DIRECTIONS
Quote every line below exactly as it reads.

Dataset entries
%%

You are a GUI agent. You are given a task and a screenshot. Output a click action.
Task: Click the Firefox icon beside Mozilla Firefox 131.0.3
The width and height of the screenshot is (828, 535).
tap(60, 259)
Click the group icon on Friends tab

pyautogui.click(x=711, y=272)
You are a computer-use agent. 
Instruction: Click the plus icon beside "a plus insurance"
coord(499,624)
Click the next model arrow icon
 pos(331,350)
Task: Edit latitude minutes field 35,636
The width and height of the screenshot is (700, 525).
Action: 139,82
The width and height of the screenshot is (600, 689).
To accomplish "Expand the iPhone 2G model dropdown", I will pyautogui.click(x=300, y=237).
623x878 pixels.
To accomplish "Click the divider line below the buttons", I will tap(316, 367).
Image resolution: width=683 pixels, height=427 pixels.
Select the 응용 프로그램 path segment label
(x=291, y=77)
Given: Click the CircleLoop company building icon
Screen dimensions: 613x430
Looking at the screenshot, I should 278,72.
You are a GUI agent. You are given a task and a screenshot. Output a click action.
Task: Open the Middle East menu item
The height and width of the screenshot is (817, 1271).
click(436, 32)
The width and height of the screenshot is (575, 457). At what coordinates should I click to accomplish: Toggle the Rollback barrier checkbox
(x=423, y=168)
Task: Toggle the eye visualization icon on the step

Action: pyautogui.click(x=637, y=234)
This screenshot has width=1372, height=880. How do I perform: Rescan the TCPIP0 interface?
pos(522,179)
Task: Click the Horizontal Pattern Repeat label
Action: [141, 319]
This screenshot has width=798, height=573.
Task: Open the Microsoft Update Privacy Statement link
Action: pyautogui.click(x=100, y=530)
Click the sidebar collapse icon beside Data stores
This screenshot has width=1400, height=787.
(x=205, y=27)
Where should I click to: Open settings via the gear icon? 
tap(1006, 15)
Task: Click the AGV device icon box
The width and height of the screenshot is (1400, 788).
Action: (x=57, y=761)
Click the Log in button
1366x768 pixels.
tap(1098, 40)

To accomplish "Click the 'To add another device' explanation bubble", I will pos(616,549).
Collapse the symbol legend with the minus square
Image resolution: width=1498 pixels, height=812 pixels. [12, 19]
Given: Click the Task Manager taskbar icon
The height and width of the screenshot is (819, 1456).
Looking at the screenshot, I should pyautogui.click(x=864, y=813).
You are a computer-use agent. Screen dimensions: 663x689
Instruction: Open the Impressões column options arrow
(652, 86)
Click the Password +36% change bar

%%

RESULT
You are a GUI agent. You are given a task and a screenshot. Output a click action.
Task: Click the Firefox icon beside Mozilla Firefox 131.0.3
The width and height of the screenshot is (828, 535).
tap(60, 259)
Click the group icon on Friends tab

pyautogui.click(x=711, y=272)
You are a computer-use agent. 
Instruction: Click the plus icon beside "a plus insurance"
coord(499,624)
Click the next model arrow icon
 pos(331,350)
Task: Edit latitude minutes field 35,636
The width and height of the screenshot is (700, 525).
Action: 139,82
The width and height of the screenshot is (600, 689).
To accomplish "Expand the iPhone 2G model dropdown", I will pyautogui.click(x=300, y=237).
623x878 pixels.
To accomplish "Click the divider line below the buttons", I will tap(316, 367).
Image resolution: width=683 pixels, height=427 pixels.
Select the 응용 프로그램 path segment label
(x=291, y=77)
Given: Click the CircleLoop company building icon
Screen dimensions: 613x430
Looking at the screenshot, I should 278,72.
You are a GUI agent. You are given a task and a screenshot. Output a click action.
Task: Open the Middle East menu item
The height and width of the screenshot is (817, 1271).
click(436, 32)
The width and height of the screenshot is (575, 457). At what coordinates should I click to accomplish: Toggle the Rollback barrier checkbox
(x=423, y=168)
Task: Toggle the eye visualization icon on the step

Action: pyautogui.click(x=637, y=234)
This screenshot has width=1372, height=880. How do I perform: Rescan the TCPIP0 interface?
pos(522,179)
Task: Click the Horizontal Pattern Repeat label
Action: [141, 319]
This screenshot has width=798, height=573.
Task: Open the Microsoft Update Privacy Statement link
Action: pyautogui.click(x=100, y=530)
Click the sidebar collapse icon beside Data stores
This screenshot has width=1400, height=787.
(x=205, y=27)
Where should I click to: Open settings via the gear icon? 
tap(1006, 15)
Task: Click the AGV device icon box
The width and height of the screenshot is (1400, 788).
Action: (x=57, y=761)
Click the Log in button
1366x768 pixels.
tap(1098, 40)

To accomplish "Click the 'To add another device' explanation bubble", I will pos(616,549).
Collapse the symbol legend with the minus square
Image resolution: width=1498 pixels, height=812 pixels. [12, 19]
Given: Click the Task Manager taskbar icon
The height and width of the screenshot is (819, 1456).
Looking at the screenshot, I should pyautogui.click(x=864, y=813).
You are a computer-use agent. Screen dimensions: 663x689
Instruction: Open the Impressões column options arrow
(652, 86)
Click the Password +36% change bar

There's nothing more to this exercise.